Each time the server updates a collection, the driver recalculates each live query on that collection (Future versions of Meteor will expose a scaling API for limiting which live queries recalculate on update.) The driver also polls each live query on a 10 second timer to catch out-of-band database updates that bypassed the Meteor server.

The merge box

The job of the merge box is to combine the results (added, changed and removed calls) of all of a client's active publish functions into a single data stream. There is one merge box for each connected client. It holds a complete copy of the client's minimongo cache.

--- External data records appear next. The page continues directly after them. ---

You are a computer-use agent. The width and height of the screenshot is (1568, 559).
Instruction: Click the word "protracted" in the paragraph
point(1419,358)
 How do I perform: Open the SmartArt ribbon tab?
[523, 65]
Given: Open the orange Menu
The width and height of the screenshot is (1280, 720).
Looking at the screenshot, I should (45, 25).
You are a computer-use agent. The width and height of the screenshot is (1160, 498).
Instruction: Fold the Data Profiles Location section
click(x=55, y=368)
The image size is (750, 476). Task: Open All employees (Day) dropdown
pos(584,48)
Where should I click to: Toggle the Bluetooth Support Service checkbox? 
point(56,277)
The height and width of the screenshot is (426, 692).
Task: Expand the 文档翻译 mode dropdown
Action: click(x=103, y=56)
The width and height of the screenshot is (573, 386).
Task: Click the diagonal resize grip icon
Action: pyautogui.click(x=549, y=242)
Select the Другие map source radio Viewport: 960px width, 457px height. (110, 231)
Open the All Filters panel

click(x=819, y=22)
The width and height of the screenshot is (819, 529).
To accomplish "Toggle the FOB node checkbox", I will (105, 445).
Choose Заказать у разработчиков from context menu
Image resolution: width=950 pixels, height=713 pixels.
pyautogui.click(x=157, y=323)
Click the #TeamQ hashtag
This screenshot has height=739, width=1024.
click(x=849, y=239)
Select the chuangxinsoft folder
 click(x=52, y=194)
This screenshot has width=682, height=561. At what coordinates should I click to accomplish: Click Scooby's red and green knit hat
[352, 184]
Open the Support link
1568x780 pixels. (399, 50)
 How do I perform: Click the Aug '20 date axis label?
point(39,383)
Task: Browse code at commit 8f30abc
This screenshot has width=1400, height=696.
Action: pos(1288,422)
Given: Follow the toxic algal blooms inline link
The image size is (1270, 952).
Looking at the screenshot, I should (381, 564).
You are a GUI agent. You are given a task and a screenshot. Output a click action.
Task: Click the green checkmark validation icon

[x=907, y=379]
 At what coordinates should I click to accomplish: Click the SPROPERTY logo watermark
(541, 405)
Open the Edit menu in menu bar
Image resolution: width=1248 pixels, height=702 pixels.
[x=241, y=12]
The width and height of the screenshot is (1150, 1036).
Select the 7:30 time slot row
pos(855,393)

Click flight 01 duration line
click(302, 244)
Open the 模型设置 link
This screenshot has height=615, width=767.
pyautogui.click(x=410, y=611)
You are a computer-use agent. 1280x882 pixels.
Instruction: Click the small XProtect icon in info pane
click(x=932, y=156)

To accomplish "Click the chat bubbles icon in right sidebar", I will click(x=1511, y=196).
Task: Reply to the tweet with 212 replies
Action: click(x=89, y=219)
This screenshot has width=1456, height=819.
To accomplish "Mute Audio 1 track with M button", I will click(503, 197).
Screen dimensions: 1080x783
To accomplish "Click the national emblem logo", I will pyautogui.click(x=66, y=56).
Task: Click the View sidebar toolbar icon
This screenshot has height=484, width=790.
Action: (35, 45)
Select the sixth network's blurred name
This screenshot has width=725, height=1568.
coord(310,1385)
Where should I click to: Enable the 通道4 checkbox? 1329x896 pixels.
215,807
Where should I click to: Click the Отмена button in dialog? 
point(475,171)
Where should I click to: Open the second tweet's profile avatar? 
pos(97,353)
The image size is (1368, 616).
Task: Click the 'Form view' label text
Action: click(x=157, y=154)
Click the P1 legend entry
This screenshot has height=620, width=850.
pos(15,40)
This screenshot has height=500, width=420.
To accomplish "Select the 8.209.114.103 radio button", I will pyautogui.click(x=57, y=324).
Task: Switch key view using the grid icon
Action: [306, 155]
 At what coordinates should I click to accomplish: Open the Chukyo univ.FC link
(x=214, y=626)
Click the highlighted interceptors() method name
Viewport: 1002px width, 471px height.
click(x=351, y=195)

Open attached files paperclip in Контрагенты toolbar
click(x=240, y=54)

In your example with just a single subscription, the merge box is essentially a pass-through. But a more complex app can have multiple subscriptions which might overlap. If two subscriptions both set the same attribute on the same document, the merge box decides which value takes priority and only sends that to the client. We haven't exposed the API for setting subscription priority yet. For now, priority is determined by the order the client subscribes to data sets. The first subscription a client makes has the highest priority, the second subscription is next highest, and so on.

Because the merge box holds the client's state, it can send the minimum amount of data to keep each client up to date, no matter what a publish function feeds it.

What happens on an update

So now we've set the stage for your scenario.

We have 1,000 connected clients. Each is subscribed to the same live Mongo query (Somestuff.find({})). Since the query is the same for each client, the driver is only running one live query. There are 1,000 active merge boxes. And each client's publish function registered an added, changed, and removed on that live query that feeds into one of the merge boxes. Nothing else is connected to the merge boxes.

First the Mongo driver. When one of the clients inserts a new document into Somestuff, it triggers a recomputation. The Mongo driver reruns the query for all documents in Somestuff, compares the result to the previous result in memory, finds that there is one new document, and calls each of the 1,000 registered insert callbacks.

Next, the publish functions. There's very little happening here: each of the 1,000 insert callbacks pushes data into the merge box by calling added.

Finally, each merge box checks these new attributes against its in-memory copy of its client's cache. In each case, it finds that the values aren't yet on the client and don't shadow an existing value. So the merge box emits a DDP DATA message on the SockJS connection to its client and updates its server-side in-memory copy.

Total CPU cost is the cost to diff one Mongo query, plus the cost of 1,000 merge boxes checking their clients' state and constructing a new DDP message payload. The only data that flows over the wire is a single JSON object sent to each of the 1,000 clients, corresponding to the new document in the database, plus one RPC message to the server from the client that made the original insert.

Optimizations

Here's what we definitely have planned.

  • More efficient Mongo driver. We optimized the driver in 0.5.1 to only run a single observer per distinct query.

  • Not every DB change should trigger a recomputation of a query. We can make some automated improvements, but the best approach is an API that lets the developer specify which queries need to rerun. For example, it's obvious to a developer that inserting a message into one chatroom should not invalidate a live query for the messages in a second room.

  • The Mongo driver, publish function, and merge box don't need to run in the same process, or even on the same machine. Some applications run complex live queries and need more CPU to watch the database. Others have only a few distinct queries (imagine a blog engine), but possibly many connected clients -- these need more CPU for merge boxes. Separating these components will let us scale each piece independently.

  • Many databases support triggers that fire when a row is updated and provide the old and new rows. With that feature, a database driver could register a trigger instead of polling for changes.